Acaba, insanlığın bütün en seçkin en faziletli olanlarını arkasına alıp, arz üstünde durup, Arş-ı Âzam’a yönelerek el kaldırarak dua eden şu insanlığın şerefi ve zaman ve mekânın bir tanesi ve hakkıyla kâinatın iftihar tablosu (Muhammed Aleyhisselam) ne istiyor? Bak dinle: Ebedî saadet istiyor, bekâ (sonsuzluk) istiyor, Allah’a kavuşma istiyor, Cennet istiyor. Mevcudâtın aynalarında hükümlerini ve cemallerini gösteren bütün İlahî kudsî isimlerle beraber istiyor. Hatta eğer rahmet, inayet, hikmet, adâlet gibi hesapsız o isteğin (gerçekleşmesinin) gerektirici sebepleri olmasa idi, şu Zât’ın (S.A.S.) tek duası, baharımızın icadı kadar kudretine hafif gelen şu Cennetin binasına sebebiyet verecekti. Evet nasıl ki, Onun peygamberliği şu imtihan dünyasının açılmasına sebebiyet verdi, öyle de, O’nun kulluğu da öteki dünyanın açılmasına sebeptir. Acaba İmam-ı Gazalî gibi araştırmacı ilim sâhipleri “Şu varlık âleminde, mevcut olandan daha mükemmeli, daha üstünü olması mümkün değildir” dediren şu görünen üstün nizam ve intizam, şu rahmet içinde kusursuz sanat güzelliği ve benzersiz bütün varlıkları kuşatan mükemmel idare; hiç böyle bir çirkinliği, böyle bir merhametsizliği, böyle bir intizamsızlığı kabul eder mi ki: En küçük, en ehemmiyetsiz arzuları, sesleri ehemmiyetle işitip îfâ etsin; en ehemmiyetli, en lüzumlu arzuları ehemmiyetsiz görüp işitmesin, anlamasın, yapmasın? Hâşâ ve kellâ!. Yüz bin defa hâşâ! Böyle bir cemâl, böyle bir çirkinliği kabul etmez, çirkin olmaz.

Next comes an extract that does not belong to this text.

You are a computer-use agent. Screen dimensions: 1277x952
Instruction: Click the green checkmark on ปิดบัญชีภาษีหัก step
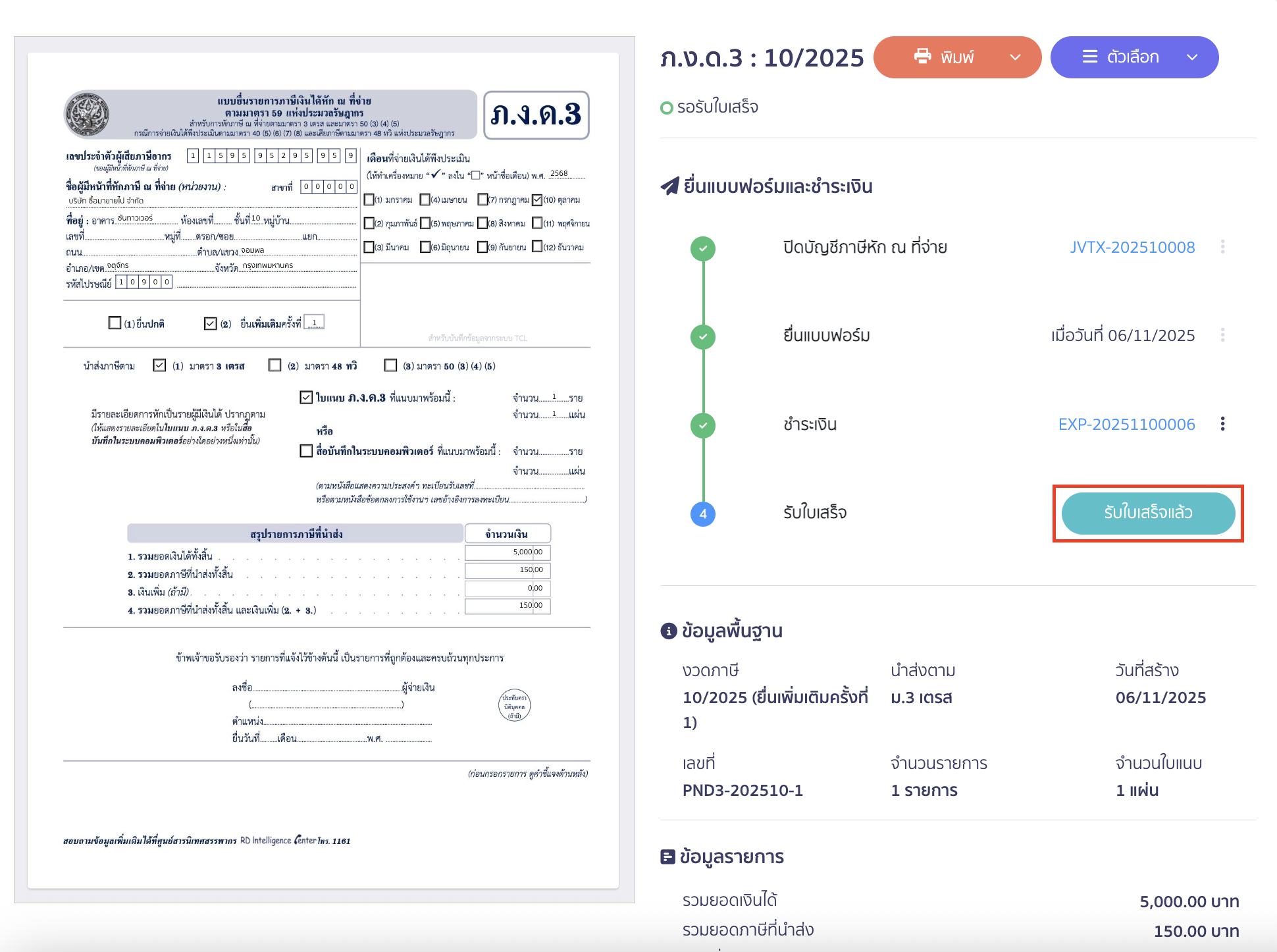(x=704, y=249)
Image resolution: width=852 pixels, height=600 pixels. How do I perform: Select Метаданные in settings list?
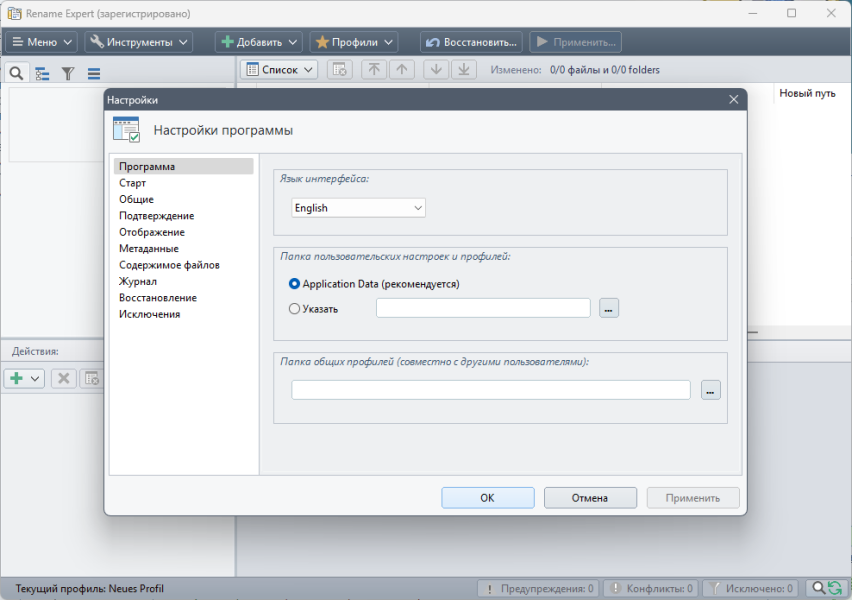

Yahu ey hayâlî arkadaşım! Şimdilik kâfidir, geri gitmeliyiz. Yoksa yüz sene şu zamanda, şu yarımada da kalsak; yine o Zat’ın (S.A.S.) hârikulâde icraatını, fevkalâde olan vazifelerini, yüzden birisine tamamen kavrayıp temâşasına doyamayız.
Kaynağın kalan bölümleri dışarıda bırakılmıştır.